**** SOURCE DATA

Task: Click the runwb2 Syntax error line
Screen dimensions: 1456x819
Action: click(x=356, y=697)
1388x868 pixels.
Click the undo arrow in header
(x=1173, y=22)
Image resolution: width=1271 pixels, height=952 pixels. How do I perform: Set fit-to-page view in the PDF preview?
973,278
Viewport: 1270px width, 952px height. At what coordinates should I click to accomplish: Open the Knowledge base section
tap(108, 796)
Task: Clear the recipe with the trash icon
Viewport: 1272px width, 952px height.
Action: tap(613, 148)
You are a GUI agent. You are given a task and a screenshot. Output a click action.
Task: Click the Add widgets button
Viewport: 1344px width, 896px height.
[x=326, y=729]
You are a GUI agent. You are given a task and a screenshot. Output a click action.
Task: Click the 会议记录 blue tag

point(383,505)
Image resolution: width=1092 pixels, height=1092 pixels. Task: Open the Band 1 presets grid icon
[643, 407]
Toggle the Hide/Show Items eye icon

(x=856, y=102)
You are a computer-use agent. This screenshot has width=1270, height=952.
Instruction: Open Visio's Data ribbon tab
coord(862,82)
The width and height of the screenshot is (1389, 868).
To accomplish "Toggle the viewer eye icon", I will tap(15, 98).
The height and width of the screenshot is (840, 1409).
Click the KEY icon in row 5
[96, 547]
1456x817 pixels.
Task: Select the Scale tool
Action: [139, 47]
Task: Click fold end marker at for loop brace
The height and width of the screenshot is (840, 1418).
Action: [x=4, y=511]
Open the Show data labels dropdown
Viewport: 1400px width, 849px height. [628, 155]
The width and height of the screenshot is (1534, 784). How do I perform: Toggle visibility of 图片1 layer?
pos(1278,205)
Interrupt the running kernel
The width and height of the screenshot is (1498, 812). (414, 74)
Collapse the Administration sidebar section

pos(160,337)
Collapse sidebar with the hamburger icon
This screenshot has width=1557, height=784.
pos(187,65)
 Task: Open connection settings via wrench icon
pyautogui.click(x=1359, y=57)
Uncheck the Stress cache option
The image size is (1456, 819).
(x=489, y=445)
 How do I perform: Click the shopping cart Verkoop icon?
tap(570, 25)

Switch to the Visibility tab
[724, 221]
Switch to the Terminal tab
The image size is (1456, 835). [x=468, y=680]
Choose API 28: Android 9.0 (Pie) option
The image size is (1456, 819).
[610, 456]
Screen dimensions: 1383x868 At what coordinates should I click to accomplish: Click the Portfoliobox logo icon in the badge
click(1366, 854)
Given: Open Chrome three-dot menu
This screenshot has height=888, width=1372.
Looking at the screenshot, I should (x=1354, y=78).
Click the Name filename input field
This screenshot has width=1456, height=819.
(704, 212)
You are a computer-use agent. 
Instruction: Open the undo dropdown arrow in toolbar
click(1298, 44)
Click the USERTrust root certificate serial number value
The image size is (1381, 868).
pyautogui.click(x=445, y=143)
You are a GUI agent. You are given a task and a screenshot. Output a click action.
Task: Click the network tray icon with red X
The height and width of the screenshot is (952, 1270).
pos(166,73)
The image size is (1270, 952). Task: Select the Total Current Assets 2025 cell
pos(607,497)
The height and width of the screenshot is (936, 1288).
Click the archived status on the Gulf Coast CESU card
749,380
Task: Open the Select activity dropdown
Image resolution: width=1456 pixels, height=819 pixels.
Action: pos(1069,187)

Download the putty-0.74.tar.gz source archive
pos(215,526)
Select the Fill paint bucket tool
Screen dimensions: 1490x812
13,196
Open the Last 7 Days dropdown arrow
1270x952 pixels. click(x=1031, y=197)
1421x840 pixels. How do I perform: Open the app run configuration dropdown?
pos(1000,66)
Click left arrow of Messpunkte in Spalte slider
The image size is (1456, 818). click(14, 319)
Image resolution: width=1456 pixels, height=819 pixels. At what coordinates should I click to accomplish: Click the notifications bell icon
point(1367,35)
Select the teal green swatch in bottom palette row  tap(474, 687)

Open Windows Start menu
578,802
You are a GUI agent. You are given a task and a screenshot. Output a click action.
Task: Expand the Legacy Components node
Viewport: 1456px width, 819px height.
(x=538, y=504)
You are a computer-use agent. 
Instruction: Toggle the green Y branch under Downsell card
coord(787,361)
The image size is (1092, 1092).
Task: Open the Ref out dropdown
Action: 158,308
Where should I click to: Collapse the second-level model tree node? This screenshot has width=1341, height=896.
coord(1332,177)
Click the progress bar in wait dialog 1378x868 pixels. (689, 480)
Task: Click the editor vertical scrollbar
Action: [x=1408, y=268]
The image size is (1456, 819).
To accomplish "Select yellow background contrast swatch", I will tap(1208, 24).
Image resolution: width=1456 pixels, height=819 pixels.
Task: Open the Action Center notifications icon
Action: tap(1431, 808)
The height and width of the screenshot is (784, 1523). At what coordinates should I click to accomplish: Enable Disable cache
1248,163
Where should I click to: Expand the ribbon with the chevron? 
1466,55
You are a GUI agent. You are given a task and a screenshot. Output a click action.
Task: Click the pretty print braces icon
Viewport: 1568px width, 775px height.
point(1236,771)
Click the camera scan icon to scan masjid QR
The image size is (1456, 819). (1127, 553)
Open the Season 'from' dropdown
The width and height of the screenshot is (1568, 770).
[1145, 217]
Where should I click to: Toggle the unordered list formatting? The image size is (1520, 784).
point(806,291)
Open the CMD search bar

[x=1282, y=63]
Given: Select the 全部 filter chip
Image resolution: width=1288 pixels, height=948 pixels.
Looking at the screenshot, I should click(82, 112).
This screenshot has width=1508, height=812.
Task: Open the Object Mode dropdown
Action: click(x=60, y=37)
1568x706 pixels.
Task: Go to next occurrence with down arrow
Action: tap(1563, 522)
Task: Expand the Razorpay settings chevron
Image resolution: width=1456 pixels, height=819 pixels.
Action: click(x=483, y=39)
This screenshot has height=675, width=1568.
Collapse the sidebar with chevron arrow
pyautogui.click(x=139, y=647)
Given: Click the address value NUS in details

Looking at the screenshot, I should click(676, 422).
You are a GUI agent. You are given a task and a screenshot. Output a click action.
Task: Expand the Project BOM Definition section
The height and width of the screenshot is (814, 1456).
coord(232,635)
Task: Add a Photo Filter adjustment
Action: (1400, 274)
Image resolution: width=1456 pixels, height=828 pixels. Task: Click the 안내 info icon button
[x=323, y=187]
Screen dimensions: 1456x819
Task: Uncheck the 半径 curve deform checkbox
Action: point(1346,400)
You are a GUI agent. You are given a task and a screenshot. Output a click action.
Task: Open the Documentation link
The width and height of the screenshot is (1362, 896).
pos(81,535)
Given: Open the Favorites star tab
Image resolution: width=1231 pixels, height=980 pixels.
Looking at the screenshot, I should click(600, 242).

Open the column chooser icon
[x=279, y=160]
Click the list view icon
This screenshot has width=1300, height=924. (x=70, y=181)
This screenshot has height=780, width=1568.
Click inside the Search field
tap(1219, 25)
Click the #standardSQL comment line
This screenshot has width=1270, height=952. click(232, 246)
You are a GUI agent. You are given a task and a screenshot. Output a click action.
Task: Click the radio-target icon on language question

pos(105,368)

********

* _WHAT IS NEEDED_: Repeat the material word for word, leaving out no line.

* _OUTPUT FOR THIS EXERCISE_:
Task: Click the runwb2 Syntax error line
Screen dimensions: 1456x819
Action: click(x=356, y=697)
1388x868 pixels.
Click the undo arrow in header
(x=1173, y=22)
Image resolution: width=1271 pixels, height=952 pixels. How do I perform: Set fit-to-page view in the PDF preview?
973,278
Viewport: 1270px width, 952px height. At what coordinates should I click to accomplish: Open the Knowledge base section
tap(108, 796)
Task: Clear the recipe with the trash icon
Viewport: 1272px width, 952px height.
Action: tap(613, 148)
You are a GUI agent. You are given a task and a screenshot. Output a click action.
Task: Click the Add widgets button
Viewport: 1344px width, 896px height.
[x=326, y=729]
You are a GUI agent. You are given a task and a screenshot. Output a click action.
Task: Click the 会议记录 blue tag

point(383,505)
Image resolution: width=1092 pixels, height=1092 pixels. Task: Open the Band 1 presets grid icon
[643, 407]
Toggle the Hide/Show Items eye icon

(x=856, y=102)
You are a computer-use agent. This screenshot has width=1270, height=952.
Instruction: Open Visio's Data ribbon tab
coord(862,82)
The width and height of the screenshot is (1389, 868).
To accomplish "Toggle the viewer eye icon", I will tap(15, 98).
The height and width of the screenshot is (840, 1409).
Click the KEY icon in row 5
[96, 547]
1456x817 pixels.
Task: Select the Scale tool
Action: [139, 47]
Task: Click fold end marker at for loop brace
The height and width of the screenshot is (840, 1418).
Action: [x=4, y=511]
Open the Show data labels dropdown
Viewport: 1400px width, 849px height. [628, 155]
The width and height of the screenshot is (1534, 784). How do I perform: Toggle visibility of 图片1 layer?
pos(1278,205)
Interrupt the running kernel
The width and height of the screenshot is (1498, 812). (414, 74)
Collapse the Administration sidebar section

pos(160,337)
Collapse sidebar with the hamburger icon
This screenshot has width=1557, height=784.
pos(187,65)
 Task: Open connection settings via wrench icon
pyautogui.click(x=1359, y=57)
Uncheck the Stress cache option
The image size is (1456, 819).
(x=489, y=445)
 How do I perform: Click the shopping cart Verkoop icon?
tap(570, 25)

Switch to the Visibility tab
[724, 221]
Switch to the Terminal tab
The image size is (1456, 835). [x=468, y=680]
Choose API 28: Android 9.0 (Pie) option
The image size is (1456, 819).
[610, 456]
Screen dimensions: 1383x868 At what coordinates should I click to accomplish: Click the Portfoliobox logo icon in the badge
click(1366, 854)
Given: Open Chrome three-dot menu
This screenshot has height=888, width=1372.
Looking at the screenshot, I should (x=1354, y=78).
Click the Name filename input field
This screenshot has width=1456, height=819.
(704, 212)
You are a computer-use agent. 
Instruction: Open the undo dropdown arrow in toolbar
click(1298, 44)
Click the USERTrust root certificate serial number value
The image size is (1381, 868).
pyautogui.click(x=445, y=143)
You are a GUI agent. You are given a task and a screenshot. Output a click action.
Task: Click the network tray icon with red X
The height and width of the screenshot is (952, 1270).
pos(166,73)
The image size is (1270, 952). Task: Select the Total Current Assets 2025 cell
pos(607,497)
The height and width of the screenshot is (936, 1288).
Click the archived status on the Gulf Coast CESU card
749,380
Task: Open the Select activity dropdown
Image resolution: width=1456 pixels, height=819 pixels.
Action: pos(1069,187)

Download the putty-0.74.tar.gz source archive
pos(215,526)
Select the Fill paint bucket tool
Screen dimensions: 1490x812
13,196
Open the Last 7 Days dropdown arrow
1270x952 pixels. click(x=1031, y=197)
1421x840 pixels. How do I perform: Open the app run configuration dropdown?
pos(1000,66)
Click left arrow of Messpunkte in Spalte slider
The image size is (1456, 818). click(14, 319)
Image resolution: width=1456 pixels, height=819 pixels. At what coordinates should I click to accomplish: Click the notifications bell icon
point(1367,35)
Select the teal green swatch in bottom palette row  tap(474, 687)

Open Windows Start menu
578,802
You are a GUI agent. You are given a task and a screenshot. Output a click action.
Task: Expand the Legacy Components node
Viewport: 1456px width, 819px height.
(x=538, y=504)
You are a computer-use agent. 
Instruction: Toggle the green Y branch under Downsell card
coord(787,361)
The image size is (1092, 1092).
Task: Open the Ref out dropdown
Action: 158,308
Where should I click to: Collapse the second-level model tree node? This screenshot has width=1341, height=896.
coord(1332,177)
Click the progress bar in wait dialog 1378x868 pixels. (689, 480)
Task: Click the editor vertical scrollbar
Action: [x=1408, y=268]
The image size is (1456, 819).
To accomplish "Select yellow background contrast swatch", I will tap(1208, 24).
Image resolution: width=1456 pixels, height=819 pixels.
Task: Open the Action Center notifications icon
Action: tap(1431, 808)
The height and width of the screenshot is (784, 1523). At what coordinates should I click to accomplish: Enable Disable cache
1248,163
Where should I click to: Expand the ribbon with the chevron? 
1466,55
You are a GUI agent. You are given a task and a screenshot. Output a click action.
Task: Click the pretty print braces icon
Viewport: 1568px width, 775px height.
point(1236,771)
Click the camera scan icon to scan masjid QR
The image size is (1456, 819). (1127, 553)
Open the Season 'from' dropdown
The width and height of the screenshot is (1568, 770).
[1145, 217]
Where should I click to: Toggle the unordered list formatting? The image size is (1520, 784).
point(806,291)
Open the CMD search bar

[x=1282, y=63]
Given: Select the 全部 filter chip
Image resolution: width=1288 pixels, height=948 pixels.
Looking at the screenshot, I should click(82, 112).
This screenshot has width=1508, height=812.
Task: Open the Object Mode dropdown
Action: click(x=60, y=37)
1568x706 pixels.
Task: Go to next occurrence with down arrow
Action: tap(1563, 522)
Task: Expand the Razorpay settings chevron
Image resolution: width=1456 pixels, height=819 pixels.
Action: click(x=483, y=39)
This screenshot has height=675, width=1568.
Collapse the sidebar with chevron arrow
pyautogui.click(x=139, y=647)
Given: Click the address value NUS in details

Looking at the screenshot, I should click(676, 422).
You are a GUI agent. You are given a task and a screenshot. Output a click action.
Task: Expand the Project BOM Definition section
The height and width of the screenshot is (814, 1456).
coord(232,635)
Task: Add a Photo Filter adjustment
Action: (1400, 274)
Image resolution: width=1456 pixels, height=828 pixels. Task: Click the 안내 info icon button
[x=323, y=187]
Screen dimensions: 1456x819
Task: Uncheck the 半径 curve deform checkbox
Action: point(1346,400)
You are a GUI agent. You are given a task and a screenshot. Output a click action.
Task: Open the Documentation link
The width and height of the screenshot is (1362, 896).
pos(81,535)
Given: Open the Favorites star tab
Image resolution: width=1231 pixels, height=980 pixels.
Looking at the screenshot, I should click(600, 242).

Open the column chooser icon
[x=279, y=160]
Click the list view icon
This screenshot has width=1300, height=924. (x=70, y=181)
This screenshot has height=780, width=1568.
Click inside the Search field
tap(1219, 25)
Click the #standardSQL comment line
This screenshot has width=1270, height=952. click(232, 246)
You are a GUI agent. You are given a task and a screenshot. Output a click action.
Task: Click the radio-target icon on language question

pos(105,368)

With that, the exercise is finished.